Like their fifth-anniversary collection, For a Decade of Sin has contributions from the usual gang — unrepentant beer crier (and former Santa Fe resident) Rex Hobart; the underappreciated Kelly Hogan (who does a stunning and sultry tune called “Chicken Road”); the Mekons’ angelic demon Sally Timms; those bluegrass bad girls called the Meat Purveyors; the hard-rocking Yayhoos (who cover “Love Train”); steel-guitar whiz Jon Rauhouse (whose version of the theme from The Magnificent Seven is a highlight); Wayne “The Train” Hancock (teaming up with Hank Williams III); pub-rock icon Graham Parker (who now has released two Bloodshot albums); and of course those Bloodshot standard-bearers, the Waco Brothers (who do a raucous, if somewhat predictable, “I Fought the Law.”)

There’s also an impressive visitors section, including Carla Bozulich (ex-Geraldine Fibbers), who does a country tear-jerker called “Lonesome Roads”; Richard Buckner, whose “Do You Want To Go Somewhere?” sounds like Twin Peaks country; that Japanese kewpie-doll duo Petty Booka; and My Morning Jacket, Kentucky alt-rockers whose “Behind That Locked Door” shows that this is a band with country music in its soul.

Some of the most impressive tunes are by lesser-knowns.
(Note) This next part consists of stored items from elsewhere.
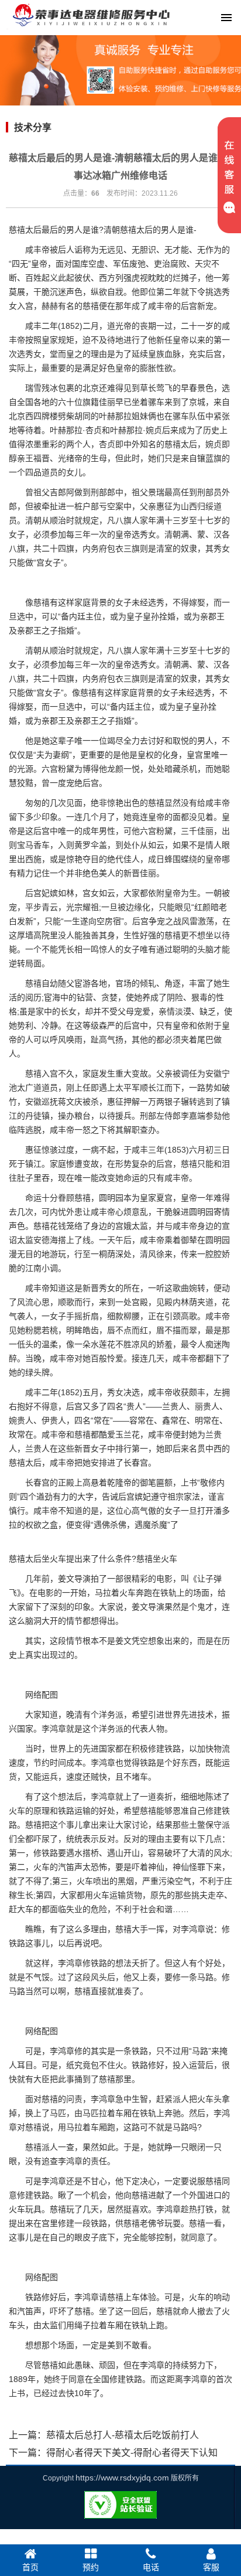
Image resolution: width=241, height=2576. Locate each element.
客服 (211, 2567)
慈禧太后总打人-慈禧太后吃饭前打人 (122, 2435)
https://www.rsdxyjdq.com (122, 2477)
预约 (90, 2567)
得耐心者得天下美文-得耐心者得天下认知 (132, 2453)
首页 (30, 2567)
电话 (151, 2567)
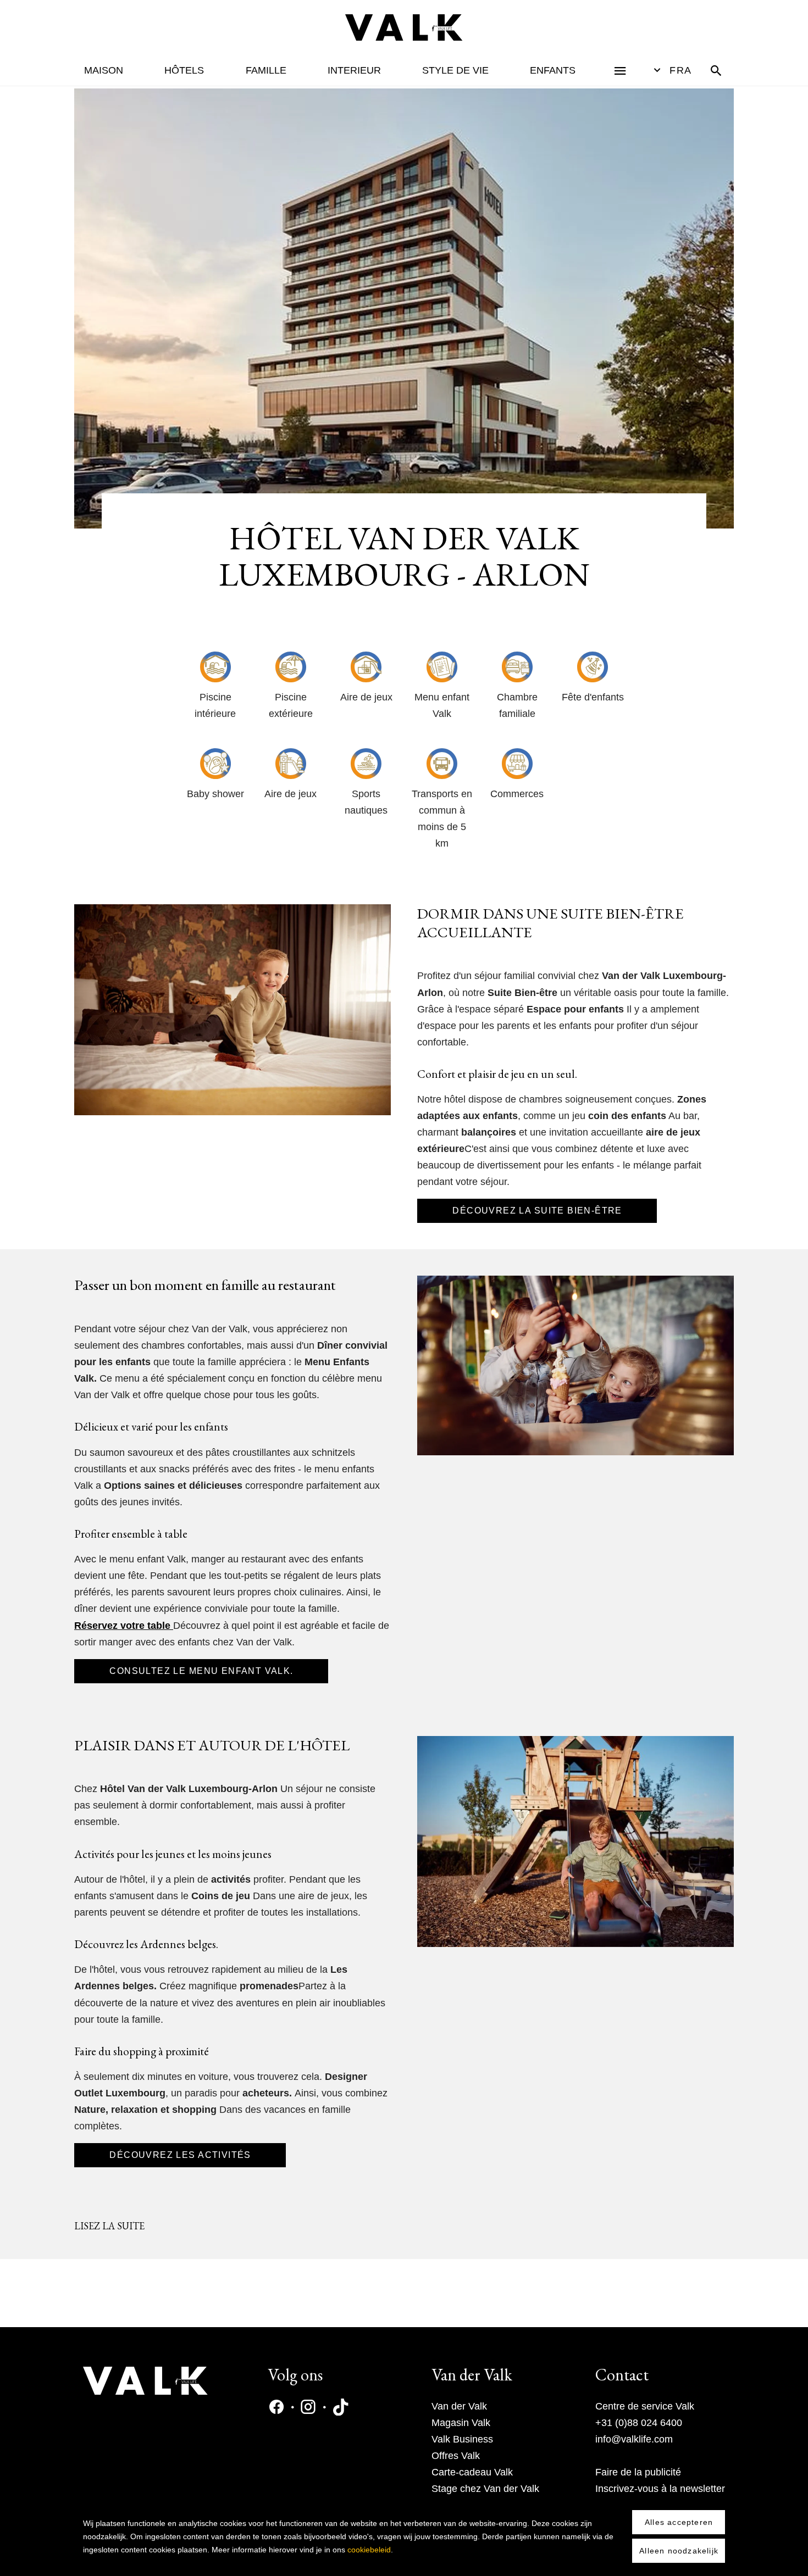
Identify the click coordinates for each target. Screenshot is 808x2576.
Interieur (354, 70)
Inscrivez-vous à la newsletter (660, 2488)
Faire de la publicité (638, 2472)
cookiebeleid (369, 2549)
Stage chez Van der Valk (485, 2488)
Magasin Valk (460, 2422)
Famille (266, 70)
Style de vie (455, 70)
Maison (103, 70)
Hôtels (184, 70)
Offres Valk (455, 2455)
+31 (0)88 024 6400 (638, 2422)
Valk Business (462, 2439)
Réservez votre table (122, 1625)
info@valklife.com (634, 2439)
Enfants (552, 70)
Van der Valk (459, 2406)
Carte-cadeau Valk (472, 2472)
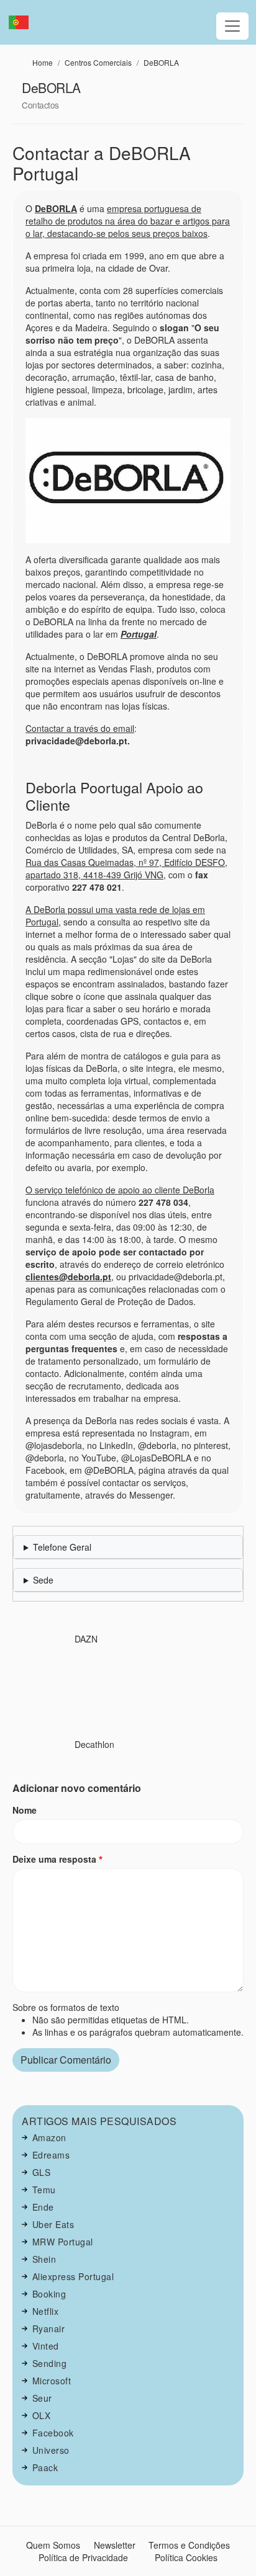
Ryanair (48, 2328)
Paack (45, 2467)
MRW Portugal (62, 2241)
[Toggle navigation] (232, 26)
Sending (49, 2363)
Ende (43, 2207)
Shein (44, 2259)
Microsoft (51, 2380)
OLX (41, 2415)
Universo (51, 2450)
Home (42, 62)
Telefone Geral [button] (62, 1547)
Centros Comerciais (98, 62)
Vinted (45, 2346)
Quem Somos (53, 2545)
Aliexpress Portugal (73, 2276)
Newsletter (114, 2545)
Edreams (51, 2155)
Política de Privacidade (83, 2557)
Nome (24, 1810)
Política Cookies (186, 2557)
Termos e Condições (189, 2545)
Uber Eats (53, 2224)
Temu (44, 2189)
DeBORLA (161, 62)
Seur (42, 2398)
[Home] (23, 22)
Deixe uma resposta (54, 1859)
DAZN (86, 1639)
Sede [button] (43, 1580)
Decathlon (94, 1744)
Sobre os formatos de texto (65, 2007)
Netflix (45, 2311)
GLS (41, 2172)
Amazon (49, 2137)
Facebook (53, 2433)
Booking (49, 2294)
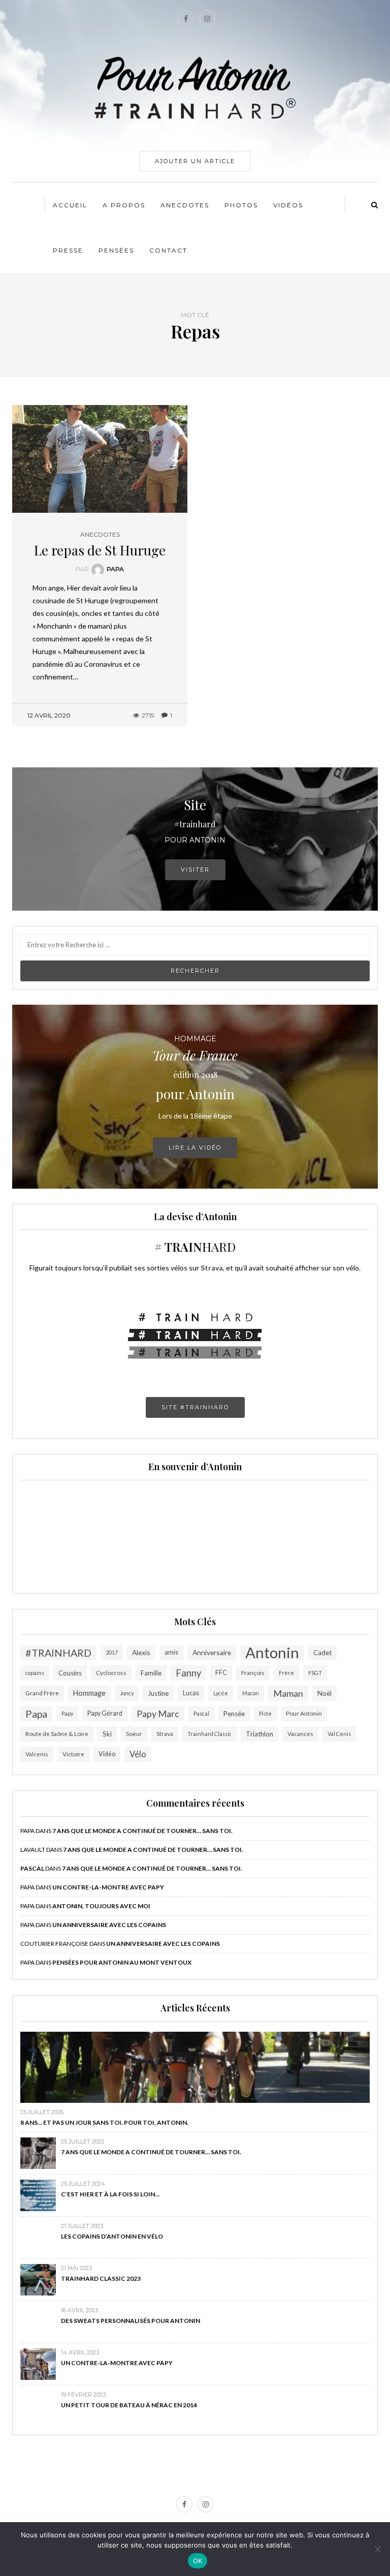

Graham Lindsey is in his 20s, but his dark mountain tune “No Way Out But Down” sounds like the work of an ancient soul. And if the Starkweathers were more famous, their “Burn the Flag” would create a national outrage.

The only puzzling thing about this album is the absence of so many of the artists who helped build the company. Bloodshot alums The Old 97s are here. But where are Neko Case, Robbie Fulks, Alejandro Escovedo, and Melissa Swingle?

Hear selections from this collection around 10:30 p.m. tonight on KSFR’s Santa Fe Opry.

1 comment:

  1. Anonymous6:52 AM

    Steve, I almost always agree with your tastes musically. I read the Gourds review yesterday and went out and bought it. Great stuff. Gotta get the other one.